Esplendor na Relva
A
chuva cai de uma forma tão intensa, que está momentaneamente submerso o
alcatrão no meu percurso entre o Marquês de Pombal e o Estádio da Luz, mais um
episódio desta estranha primavera, na tarde de um dia de jogo do meu Benfica.
Acompanha-me
o som das notícias e tenho inclusive de aumentar o volume, tal o ruído da chuva
na “chapa” do veículo. A Antena 1 transmite as palavras de Miguel Relvas na
hora da demissão justificada “apenas” pela falta de ânimo, no momento em que se
disponibiliza para que a história lhe aplique um correcto julgamento.
Lisboa
mete água e… Relvas também.
A
história reserva-lha esse exclusivo e vergonhoso lugar de um ministro que viu a
sua “licenciatura” anulada pela evidência recebida na gaveta do seu colega de
Conselho de Ministros que gere a Educação.
Reconheça-se
no entanto que depois de quase dois anos de ruído e milhares de cartazes “Vai
estudar ó Relvas”, o facto de só agora o ânimo se ter esfumado, comprova
claramente que o homem tinha uma fantástica reserva de energia para a ilusão e
para a mentira.
Com
essa energia, quase nos ia dando cabo do poder local, da televisão, e
sobretudo, da paciência.
Deixo
o Relvas após estacionar no Colombo. A chuva abrandou e só uns pequenos
borrifos me acompanham até ao interior do Estádio onde me sento calmamente no meu
lugar de sempre.
É
cedo, os jogadores ainda não saíram para aquecer e há uma máquina com ares de
tractor que percorre todo o relvado promovendo o escoar da água acumulada após
a terrível chuva, restabelecendo a relva e dando-lhe um ar renovado.
Não
sei como se chama esta máquina mas pelo efeito pretendido poderia chamar-se
“Passos Coelho”, um pouco à semelhança do raspador que há muito tomou o nome de
“Salazar”.
O
jogo começa mal mas uma “troika” de golos do Benfica compõe o marcador.
A
relva aguenta-se bem durante todo o tempo da legislatura, perdão, do jogo. A
máquina estilo tractor foi bem mais eficaz que o Passos Coelho na restauração do
Relvas.
Ou
será que a quantidade de água acumulada no Relvas era bem maior do que esta do
tapete verde do estádio?
É
muito provável.
Já
não chove e é noite quando regresso a casa e me entrego a um momento de sofá em
busca do visionar dos golos, “esplendor na relva”, e da confirmação das grandes
penalidades do meu Benfica, de comando na mão e navegando entre os canais de
notícias. Nada de golos. Apenas e só, o “esplendor de Relvas” dissecado pelos
comentadores e politólogos.
Estou
cansado, apetece-me dormir… esta é afinal a hora dos “mágicos cansaços”, a hora
dos ataques da doce saudade que num romântico como eu, emergem sempre por sobre
estas aquosas e frustradas primaveras.
Desembocando
directamente da memória, um dia com tanta relva impõe-me ao pensamento o
excelente e inesquecível filme de Elia Kazan, “Esplendor na Relva” (Splendour
in the Grass).
Natalie
Wood, Warren Beatty e os amores difíceis e castrados da adolescência, paixões
tornadas impossíveis pela profusão de preconceitos e recalcamentos das gerações
progenitoras, os amores que se convertem em duas vidas distintas e afastadas.

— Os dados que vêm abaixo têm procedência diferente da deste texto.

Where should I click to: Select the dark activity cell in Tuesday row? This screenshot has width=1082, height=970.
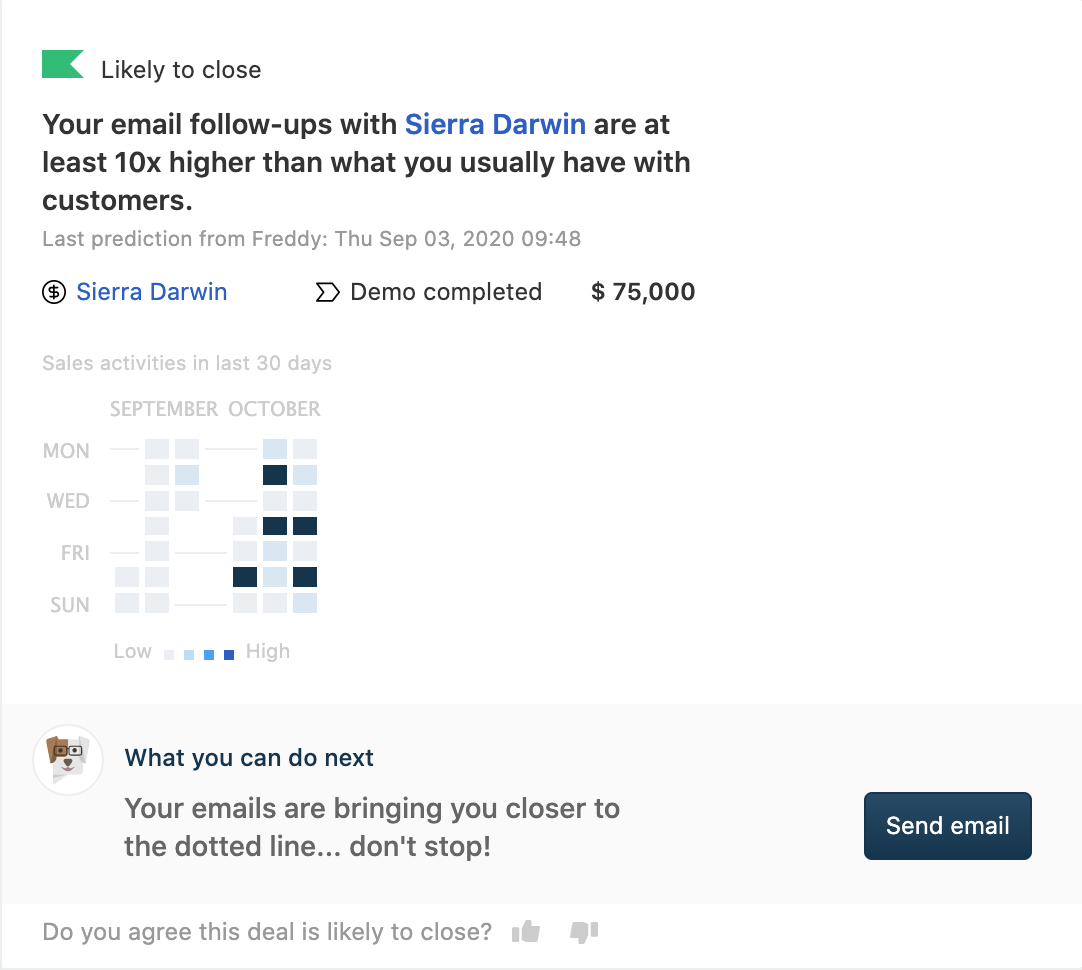click(x=275, y=474)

A luz que brilhava tão intensamente
Foi
agora arrancada dos meus olhos,
E
embora nada possa devolver os momentos
De
esplendor na relva e glória nas flores,
Não
sofreremos, melhor,
Encontraremos
força no que ficou para trás.
A
esta poesia de William Wordsworth (1770-1850) foi outro William, o Inge, buscar
inspiração e título para este filme que em 1961 lhe valeu o Óscar para melhor
argumento original.
E
adormeci com estas palavras…
Encontraremos força no que ficou para
trás.
Que
assim seja para sempre no amor e na vida.
E
quanto ao Relvas?
Que
do seu passado de esplendor e glória no Governo encontre também a força mas
para se eclipsar. A gente agradece e a pátria também.